I bought the Supergirl outfit from Sainsburys last year. It was definitly red then! How odd and ridiculous.

MrsHerculePoirot · 05/04/2016 08:57

MrsS1990 I would disagree with you. DD (6) says that she 'even likes black better than pink!'. Lots of her friends don't mind pink as much as she does but when they come for tea none of them ever, ever, choose the pink plate or cup or bowl when they get to choose their coloured plates and cups for eating.

Completely agree there is nothing wrong with pink (personally I am not a fan in general) but this ridiculous pinkification of stuff is ridiculous.
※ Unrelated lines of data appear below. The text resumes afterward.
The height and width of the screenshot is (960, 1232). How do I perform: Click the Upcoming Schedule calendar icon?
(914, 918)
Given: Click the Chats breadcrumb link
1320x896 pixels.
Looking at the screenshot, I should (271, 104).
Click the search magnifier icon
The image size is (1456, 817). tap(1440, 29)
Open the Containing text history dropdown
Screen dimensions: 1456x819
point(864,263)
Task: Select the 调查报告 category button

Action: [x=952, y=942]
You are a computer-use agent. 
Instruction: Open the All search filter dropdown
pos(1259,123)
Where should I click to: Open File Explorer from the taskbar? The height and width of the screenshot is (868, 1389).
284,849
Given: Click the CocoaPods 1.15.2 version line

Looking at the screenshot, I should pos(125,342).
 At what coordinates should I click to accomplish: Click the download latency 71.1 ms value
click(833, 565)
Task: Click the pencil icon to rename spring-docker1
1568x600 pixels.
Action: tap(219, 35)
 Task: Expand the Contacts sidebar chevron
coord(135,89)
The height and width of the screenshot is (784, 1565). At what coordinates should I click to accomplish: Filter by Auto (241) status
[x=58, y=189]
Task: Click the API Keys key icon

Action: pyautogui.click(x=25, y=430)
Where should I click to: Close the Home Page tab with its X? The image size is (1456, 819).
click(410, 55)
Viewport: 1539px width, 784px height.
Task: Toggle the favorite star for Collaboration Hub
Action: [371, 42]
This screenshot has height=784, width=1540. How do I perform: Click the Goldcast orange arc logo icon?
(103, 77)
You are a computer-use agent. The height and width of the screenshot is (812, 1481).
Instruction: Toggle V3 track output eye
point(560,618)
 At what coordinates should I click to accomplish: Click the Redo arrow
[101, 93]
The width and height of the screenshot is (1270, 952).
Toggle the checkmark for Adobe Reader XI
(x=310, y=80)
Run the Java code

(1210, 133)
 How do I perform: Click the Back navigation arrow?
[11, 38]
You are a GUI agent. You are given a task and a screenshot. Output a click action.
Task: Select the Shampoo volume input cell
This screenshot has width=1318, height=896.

I bought DD a red London bus shape sorter thing when she was a baby from ELC - I got told at the till 'hold on I'll get you the girls one' as they had a pink one upstairs - they looked most confused when I was insistent that DD would be perfectly happy with a red bus because you know all the buses (where we live) are red!

RiceCrispieTreats · 06/04/2016 08:31

I find the costume kind of touching: it represents the struggle every little girl, and woman, faces: wanting to be strong in her own right, and wanting to adopt feminine norms in order to fit in and be accepted.

You know - like when little girls say "I want to be a ninja warrior princess!", or grown woman are like "I want to be a hig-powered exec and praised for my beauty!"

It's like a nylon representation of a social struggle, that costume.